The PR agency is your story “sales force”. They should make the contact with relevant editors, generate some initial interest, and set an appointment/call for you to deliver the story to the editor. As stated earlier, there are usually a handful of editors that are opinion leaders in a particular market segment. These are the people you should meet and get to know in person, and the PR agency should help with that.
The traditional vehicle for delivering stories to the media is the “press release”. It is a fairly short document (2-3 pages max) which summarizes the newsworthy item(s). Most press releases have the following structure:
- Title: This is the main “hook” that should capture media editors’ attention. It must be succinct, impactful and attention grabbing.
- Subtitle: a short sentence that appears below the title and provides some clarification and additional important information.
- Opening paragraph: embodies the key messages and sets the tone for the whole press release. Ideally, the whole story should be encapsulated in this one paragraph.
- Body paragraphs: include further details about specific aspects of the story that was introduced in the first paragraph.
- Company quote: usually given by a senior executive and intended to reinforce the story. The goal is for this “self-serving” quote to find its way into the stories written by the media.

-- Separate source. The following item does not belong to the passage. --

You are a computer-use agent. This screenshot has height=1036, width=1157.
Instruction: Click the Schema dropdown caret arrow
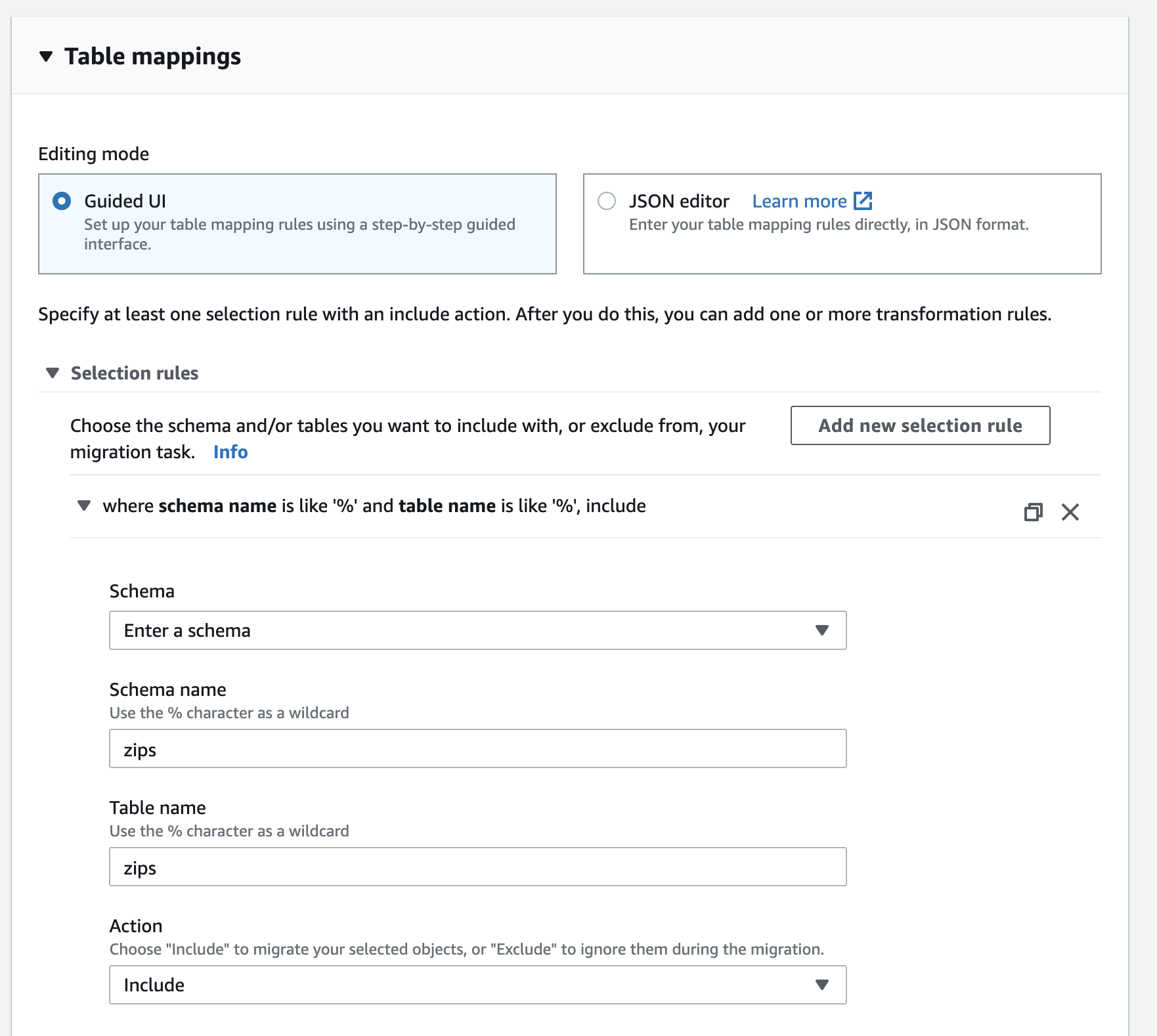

- Supporting quotes: can come from analysts, partners or customers who express their support for the story and its importance to the market. Such quotes lend credibility to the story, since they come from sources outside the company.
- Boilerplate: typically appears at the bottom of the press release. It typically provides general background on the company, and reiterates the core messaging. Ideally, the boilerplate should stay the same for every press release, unless of course changes were made to the core messaging.
So how often should you issue a press release? There is no hard rule for that of course. When you are in the initial phases of building market awareness, you may want to issue more frequent press releases – perhaps even every 6-8 weeks. But that depends of course on your ability to generate newsworthy stories. What makes a newsworthy story? There are many options here: a new product release, a major customer win, a strategic partnership, the addition of key executive members to your team, the opening of a new office, etc. This is where the creativity of your PR firm shines. Just remember to avoid “the boy who cried wolf” syndrome… If you issue too many insignificant press releases, media editors will simply learn to ignore you…
As said, ‘press releases’ are the traditional vehicle for getting the word out. Now days however you can use additional tools to get your stories out there, especially through social media. Your website is another powerful tool for releasing information, for example by adding a ‘news’ section to your home page, publishing a bog regularly, and building subscription to your newsletter. But until you manage to generate significant, qualified traffic to your website, doing effective PR is still your best bet for reaching the broader market.
To summarize then:
Developing a consistent messaging platform should be a precondition for any media work. Without it, your “stories” will be disconnected and you’ll miss the ability to build upon repetition. Enrolling a PR agency definitely helps, but product managers should actively engage in the process – this is not a “fire and forget” exercise. Selling stories is no different than selling other goods: you need a newsworthy item (=quality product), a PR agency (=sales channel) and trust relationships with key media editors (=customers).